July 2022"... especially for real-time proactive filtering providers are placed in the position of having to make illegality decisions on the basis of a relative paucity of information, often using automated technology. That tends to lead to arbitrary decision-making. Moreover, if the threshold for determining illegality is set low, large scale over-removal of legal content will be baked into providers’ removal obligations. But if the threshold is set high enough to avoid over-removal, much actually illegal content may escape. Such are the perils of requiring online intermediaries to act as detective, judge and bailiff." Platforms adjudging illegality – the Online Safety Bill’s inference engine

July 2022 “In truth it is not so much NC14 itself that is deeply problematic, but the underlying assumption (which NC14 has now exposed) that service providers are necessarily in a position to determine illegality of user content, especially where real time automated filtering systems are concerned. …

It bears emphasising that these issues around an illegality duty should have been obvious once an illegality duty of care was in mind: by the time of the April 2019 White Paper, if not before. Yet only now are they being given serious consideration.” Platforms adjudging illegality – the Online Safety Bill’s inference engine

November 2022: “The current version of the Bill sets ‘reasonable grounds to infer’ as the platform’s threshold for adjudging illegality.

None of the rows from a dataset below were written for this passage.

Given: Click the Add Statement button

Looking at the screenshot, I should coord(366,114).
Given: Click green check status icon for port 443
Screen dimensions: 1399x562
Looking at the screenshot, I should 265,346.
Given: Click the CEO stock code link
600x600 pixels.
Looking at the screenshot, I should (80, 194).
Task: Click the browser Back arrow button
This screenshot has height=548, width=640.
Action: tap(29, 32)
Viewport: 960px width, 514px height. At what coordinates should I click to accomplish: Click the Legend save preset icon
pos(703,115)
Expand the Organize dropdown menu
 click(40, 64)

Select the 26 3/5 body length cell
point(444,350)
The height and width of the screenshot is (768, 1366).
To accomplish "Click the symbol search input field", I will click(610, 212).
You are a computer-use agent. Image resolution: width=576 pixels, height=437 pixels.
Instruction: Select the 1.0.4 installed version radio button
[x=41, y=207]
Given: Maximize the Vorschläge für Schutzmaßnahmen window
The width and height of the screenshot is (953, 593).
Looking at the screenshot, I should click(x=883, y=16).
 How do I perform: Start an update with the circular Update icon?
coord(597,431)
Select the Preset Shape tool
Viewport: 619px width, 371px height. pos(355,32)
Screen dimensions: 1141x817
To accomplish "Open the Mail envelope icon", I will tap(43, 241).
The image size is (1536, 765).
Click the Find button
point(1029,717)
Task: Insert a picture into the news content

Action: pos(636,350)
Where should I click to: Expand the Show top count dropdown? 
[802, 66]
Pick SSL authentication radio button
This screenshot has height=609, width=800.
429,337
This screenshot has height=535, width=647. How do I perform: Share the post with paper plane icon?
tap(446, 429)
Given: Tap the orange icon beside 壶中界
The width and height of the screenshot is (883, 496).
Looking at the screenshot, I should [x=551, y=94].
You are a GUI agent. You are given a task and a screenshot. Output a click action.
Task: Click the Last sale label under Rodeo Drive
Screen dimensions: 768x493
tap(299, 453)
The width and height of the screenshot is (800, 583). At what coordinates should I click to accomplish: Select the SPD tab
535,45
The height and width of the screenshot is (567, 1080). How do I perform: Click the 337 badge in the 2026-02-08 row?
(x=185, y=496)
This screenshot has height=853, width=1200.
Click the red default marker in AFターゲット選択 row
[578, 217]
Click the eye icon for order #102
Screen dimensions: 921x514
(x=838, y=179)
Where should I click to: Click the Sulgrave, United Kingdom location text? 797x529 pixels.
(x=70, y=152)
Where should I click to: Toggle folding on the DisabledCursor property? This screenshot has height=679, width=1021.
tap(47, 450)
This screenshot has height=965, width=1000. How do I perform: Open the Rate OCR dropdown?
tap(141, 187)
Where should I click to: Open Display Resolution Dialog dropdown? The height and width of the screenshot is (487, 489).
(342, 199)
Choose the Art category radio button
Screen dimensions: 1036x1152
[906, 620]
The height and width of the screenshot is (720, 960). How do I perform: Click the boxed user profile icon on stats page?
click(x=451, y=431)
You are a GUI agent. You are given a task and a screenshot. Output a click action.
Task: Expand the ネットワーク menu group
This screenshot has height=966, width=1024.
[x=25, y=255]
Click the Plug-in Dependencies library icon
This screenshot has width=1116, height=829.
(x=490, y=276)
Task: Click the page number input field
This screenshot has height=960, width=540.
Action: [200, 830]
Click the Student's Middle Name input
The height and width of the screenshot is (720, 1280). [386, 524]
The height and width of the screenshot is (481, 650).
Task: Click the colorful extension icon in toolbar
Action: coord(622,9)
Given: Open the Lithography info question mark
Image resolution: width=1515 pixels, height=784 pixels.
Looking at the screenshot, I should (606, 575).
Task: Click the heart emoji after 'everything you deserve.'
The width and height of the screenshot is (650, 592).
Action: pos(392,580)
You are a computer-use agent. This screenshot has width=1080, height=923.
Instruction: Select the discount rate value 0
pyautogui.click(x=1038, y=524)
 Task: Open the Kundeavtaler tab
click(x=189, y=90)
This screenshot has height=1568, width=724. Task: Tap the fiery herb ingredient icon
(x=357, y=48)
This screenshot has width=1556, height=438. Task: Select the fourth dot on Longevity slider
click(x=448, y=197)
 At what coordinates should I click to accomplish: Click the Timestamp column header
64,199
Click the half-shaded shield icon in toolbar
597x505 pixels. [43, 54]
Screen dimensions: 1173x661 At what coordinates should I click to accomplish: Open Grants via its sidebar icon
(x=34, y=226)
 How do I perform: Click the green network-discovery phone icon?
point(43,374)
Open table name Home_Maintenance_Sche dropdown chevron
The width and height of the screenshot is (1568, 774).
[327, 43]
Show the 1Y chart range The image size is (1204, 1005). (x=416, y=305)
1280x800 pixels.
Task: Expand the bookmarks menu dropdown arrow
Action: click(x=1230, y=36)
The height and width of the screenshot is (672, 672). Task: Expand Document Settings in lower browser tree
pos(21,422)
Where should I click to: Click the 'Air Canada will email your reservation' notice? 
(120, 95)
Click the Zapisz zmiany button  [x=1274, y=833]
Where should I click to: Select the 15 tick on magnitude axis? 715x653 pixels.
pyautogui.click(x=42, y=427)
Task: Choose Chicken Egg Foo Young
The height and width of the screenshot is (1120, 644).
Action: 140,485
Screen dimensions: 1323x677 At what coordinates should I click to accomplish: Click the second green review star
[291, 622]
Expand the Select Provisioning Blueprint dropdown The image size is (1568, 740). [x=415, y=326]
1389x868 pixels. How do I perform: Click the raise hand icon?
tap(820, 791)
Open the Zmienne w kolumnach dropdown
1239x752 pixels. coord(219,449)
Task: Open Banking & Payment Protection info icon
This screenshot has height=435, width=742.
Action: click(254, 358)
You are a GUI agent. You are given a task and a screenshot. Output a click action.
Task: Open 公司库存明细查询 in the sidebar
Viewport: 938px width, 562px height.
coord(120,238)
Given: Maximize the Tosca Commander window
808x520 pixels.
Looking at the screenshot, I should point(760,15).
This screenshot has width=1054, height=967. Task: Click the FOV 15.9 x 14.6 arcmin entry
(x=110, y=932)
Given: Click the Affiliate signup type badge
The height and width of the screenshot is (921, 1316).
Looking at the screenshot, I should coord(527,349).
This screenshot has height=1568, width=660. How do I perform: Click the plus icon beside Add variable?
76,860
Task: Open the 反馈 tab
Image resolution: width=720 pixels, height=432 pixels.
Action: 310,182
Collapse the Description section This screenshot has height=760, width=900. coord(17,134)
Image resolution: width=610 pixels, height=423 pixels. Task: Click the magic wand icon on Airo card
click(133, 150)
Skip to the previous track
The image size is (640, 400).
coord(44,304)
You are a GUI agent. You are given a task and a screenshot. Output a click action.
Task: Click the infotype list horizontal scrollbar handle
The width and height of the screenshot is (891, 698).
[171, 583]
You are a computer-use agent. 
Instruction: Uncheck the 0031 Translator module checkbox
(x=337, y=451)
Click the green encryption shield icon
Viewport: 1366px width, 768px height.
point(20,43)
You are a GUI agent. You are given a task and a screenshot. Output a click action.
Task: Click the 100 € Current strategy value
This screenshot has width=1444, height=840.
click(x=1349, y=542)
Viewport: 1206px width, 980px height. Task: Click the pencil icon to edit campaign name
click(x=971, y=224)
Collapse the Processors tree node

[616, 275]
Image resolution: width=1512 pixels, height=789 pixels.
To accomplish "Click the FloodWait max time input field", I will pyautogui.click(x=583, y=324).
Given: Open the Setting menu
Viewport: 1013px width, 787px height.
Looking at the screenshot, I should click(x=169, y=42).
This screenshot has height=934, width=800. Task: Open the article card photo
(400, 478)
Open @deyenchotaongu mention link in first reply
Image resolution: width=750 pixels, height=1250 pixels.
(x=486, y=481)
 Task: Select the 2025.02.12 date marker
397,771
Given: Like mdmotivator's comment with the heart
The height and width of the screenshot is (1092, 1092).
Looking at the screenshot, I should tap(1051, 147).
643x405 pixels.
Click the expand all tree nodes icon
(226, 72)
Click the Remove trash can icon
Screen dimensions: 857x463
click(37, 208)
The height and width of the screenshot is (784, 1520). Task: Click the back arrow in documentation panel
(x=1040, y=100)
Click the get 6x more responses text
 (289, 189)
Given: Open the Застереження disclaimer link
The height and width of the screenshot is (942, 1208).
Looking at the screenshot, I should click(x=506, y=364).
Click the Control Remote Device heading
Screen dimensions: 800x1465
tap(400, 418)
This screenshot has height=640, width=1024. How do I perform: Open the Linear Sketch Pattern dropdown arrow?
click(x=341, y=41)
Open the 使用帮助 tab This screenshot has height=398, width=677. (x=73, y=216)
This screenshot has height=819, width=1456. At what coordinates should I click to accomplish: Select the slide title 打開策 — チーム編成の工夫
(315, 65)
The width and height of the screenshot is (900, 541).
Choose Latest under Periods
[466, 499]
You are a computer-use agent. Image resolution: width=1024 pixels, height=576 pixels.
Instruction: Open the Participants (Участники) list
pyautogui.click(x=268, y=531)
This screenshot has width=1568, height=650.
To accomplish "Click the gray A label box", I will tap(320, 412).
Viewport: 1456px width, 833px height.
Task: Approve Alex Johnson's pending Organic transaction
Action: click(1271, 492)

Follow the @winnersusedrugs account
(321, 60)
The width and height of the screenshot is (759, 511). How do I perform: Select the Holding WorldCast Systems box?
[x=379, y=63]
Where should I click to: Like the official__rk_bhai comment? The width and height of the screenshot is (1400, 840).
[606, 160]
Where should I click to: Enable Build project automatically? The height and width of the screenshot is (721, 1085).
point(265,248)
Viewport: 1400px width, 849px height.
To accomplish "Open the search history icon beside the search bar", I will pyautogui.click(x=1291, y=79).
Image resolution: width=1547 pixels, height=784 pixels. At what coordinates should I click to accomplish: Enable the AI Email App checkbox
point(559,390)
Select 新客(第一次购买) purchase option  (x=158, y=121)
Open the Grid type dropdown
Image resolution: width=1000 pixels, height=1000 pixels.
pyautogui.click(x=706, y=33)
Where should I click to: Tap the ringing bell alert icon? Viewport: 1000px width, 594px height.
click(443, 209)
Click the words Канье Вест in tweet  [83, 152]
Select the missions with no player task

Moreover, unlike a court that comes to a decision after due consideration of all the available evidence on both sides, a platform will be required to make up its (or its algorithms') mind about illegality on the basis of whatever information is available to it, however incomplete that may be. For proactive monitoring of ‘priority offences’, that would be the user content processed by the platform’s automated filtering systems. The platform would also have to ignore the possibility of a defence unless they have reasonable grounds to infer that one may be successfully relied upon.

The mischief of a low threshold is that legitimate speech will inevitably be suppressed at scale under the banner of stamping out illegality.” How well do you know the Online Safety Bill?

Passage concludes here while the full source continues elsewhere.